En faisant l’analyse de mes expériences de pratique de l’altruisme, et après relecture de l’excellente trilogie d’articles sur le sujet, j’en ai tiré quelques conclusions (personnelles bien entendu) :
- être altruiste, c’est agir dans l’intérêt d’autrui, ce qui me parait être une idée plus générale que celle de « défendre le droit d’autrui » qui s’applique plutôt à des cas particuliers, le droit d’autrui n’étant pas nécessairement bafoué dans toutes les occasions qui s’offrent à nous de pratiquer l’altruisme. Quand à l’extrait de parole « donner toujours à l’intérêt d’autrui la priorité sur son propre intérêt », je le comprends dans le sens où un acte altruisme nous coute en général quelque chose, comme l’a précisé l’auteur dans un de ses commentaires : si je fais le choix de configurer le boitier TNT de ma voisine âgée de 85 ans et que je sais que je vais y passer une heure pour lui expliquer le fonctionnement, cela va me couter en dépense d’énergie mentale, et je vais le prendre sur mon temps personnel. Quand je cherche à défendre une personne que l’on critique (cf. exemple de B. Grandadam), je passe du temps à réfléchir à la stratégie de défense, je prends le risque d’écorner ma propre image, etc. tout cela me coute ! Maintenant de là à en conclure qu’un acte altruiste doit nécessairement nous couter en retour…

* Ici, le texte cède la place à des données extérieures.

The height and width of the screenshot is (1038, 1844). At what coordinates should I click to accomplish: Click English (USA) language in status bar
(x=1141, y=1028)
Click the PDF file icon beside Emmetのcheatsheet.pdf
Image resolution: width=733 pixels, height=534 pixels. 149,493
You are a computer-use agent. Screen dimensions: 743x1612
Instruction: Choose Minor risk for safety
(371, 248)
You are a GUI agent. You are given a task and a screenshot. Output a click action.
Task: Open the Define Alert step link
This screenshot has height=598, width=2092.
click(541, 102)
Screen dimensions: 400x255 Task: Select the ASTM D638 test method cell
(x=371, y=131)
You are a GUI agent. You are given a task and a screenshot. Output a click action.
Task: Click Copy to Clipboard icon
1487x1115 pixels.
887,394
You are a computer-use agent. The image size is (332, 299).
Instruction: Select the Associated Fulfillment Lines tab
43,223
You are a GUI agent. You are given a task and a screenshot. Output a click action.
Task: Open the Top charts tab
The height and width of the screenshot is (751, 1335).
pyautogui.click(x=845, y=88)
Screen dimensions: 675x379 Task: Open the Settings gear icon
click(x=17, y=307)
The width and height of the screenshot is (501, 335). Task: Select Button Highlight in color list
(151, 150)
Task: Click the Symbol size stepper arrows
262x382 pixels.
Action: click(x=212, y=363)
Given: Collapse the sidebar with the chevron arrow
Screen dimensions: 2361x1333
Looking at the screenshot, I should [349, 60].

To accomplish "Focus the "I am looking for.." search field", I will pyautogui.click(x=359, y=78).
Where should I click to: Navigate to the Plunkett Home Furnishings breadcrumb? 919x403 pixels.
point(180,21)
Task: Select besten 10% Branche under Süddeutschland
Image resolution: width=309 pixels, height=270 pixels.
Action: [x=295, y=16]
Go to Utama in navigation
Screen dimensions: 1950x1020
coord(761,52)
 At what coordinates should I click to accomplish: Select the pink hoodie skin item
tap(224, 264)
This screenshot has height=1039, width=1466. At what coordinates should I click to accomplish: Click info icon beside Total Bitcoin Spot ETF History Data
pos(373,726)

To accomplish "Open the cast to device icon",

- autre constat : agir dans l’intérêt d’autrui, ce n’est pas chercher à lui plaire ou aller dans son sens, du moins pas toujours. Expérience personnelle : des collègues souhaitent passer un examen professionnel mais n’ont aucune envie de faire l’effort de le préparer. Cela faisait quelques années qu’ils se portaient candidat, mais ils le rataient à chaque passage. Je leur ai alors proposé de les « former », en partageant avec eux la méthode que j’avais moi-même utilisée pour y parvenir. Au départ, le programme de travail ne leur plaisait pas du tout, certains ne venaient pas aux rendez-vous que l’on s’était fixé durant la pause déjeuner. Il a alors fallu les motiver, les encourager, les persuader qu’ils étaient capables de réaliser ce travail. Souvent il a fallu être ferme, employer des mots un peu durs – mais pas trop quand même ! – au risque de les heurter, de les dégouter, mais toujours dans le but de les inciter à travailler pour qu’ils réussissent. Cela nécessitait de faire preuve de finesse car il ne fallait pas que je leur donne l’impression de leur forcer la main, que j’agissais dans un intérêt personnel dont la finalité leur aurait échappé. C’est dans ce contexte que le « bon Samaritain » n’a absolument plus rien à voir avec la bonne poire ou le naïf, mais serait plutôt une personne qui cherche à agir fermement dans l’intérêt d’autrui, tout en sachant (ou plutôt en essayant de) faire preuve de finesse et de calcul le cas échéant.
- ainsi, agir dans l’intérêt d’autrui, mais sans nécessairement chercher à lui plaire, c’est souvent prendre le risque qu’il ne le comprenne pas de la même manière, ou ne remarque pas d’emblée notre intention bienveillante et ‘‘désintéressée’’. Cela peut effectivement paraître étrange d’avoir en face de soi une personne qui insiste pour que nous réussissions un examen professionnel, surtout de nos jours, dans notre société occidentale très individualiste. Dans la première expérience d’Ostad Elahi, on retrouve aussi cette idée : si la paysanne avait été un peu moins naïve, elle aurait pu réagir négativement à l’idée qu’un homme l’accompagne ainsi jusqu’au cabinet du médecin. Elle aurait pu penser que cet homme souhaitait en réalité l’emmener ailleurs, dans un endroit qui lui aurait été préjudiciable, voire fatal, etc., et finalement refuser sa compagnie. J’ai constaté que lorsque je persévérais à agir dans l’intérêt d’autrui, me venaient souvent à l’esprit des pensées du genre : « mais que va-t-il (l’autre) finir par penser ? », « ça fait bizarre une personne qui insiste comme cela… », « je risque de gâcher ma relation… », etc. Ces pensées ont souvent tendance à démotiver et donner un coup d’arrêt à notre élan altruiste. On pourrait penser qu’elles sont à ranger dans la catégorie des pensées négatives mais en réalité elles ont une utilité : elles permettent de remettre en question notre stratégie d’agir dans l’intérêt d’autrui et d’affiner cette stratégie afin d’éviter justement de gâcher l’acte altruiste en donnant l’impression de forcer la main aux autres ou d’agir dans un intérêt douteux.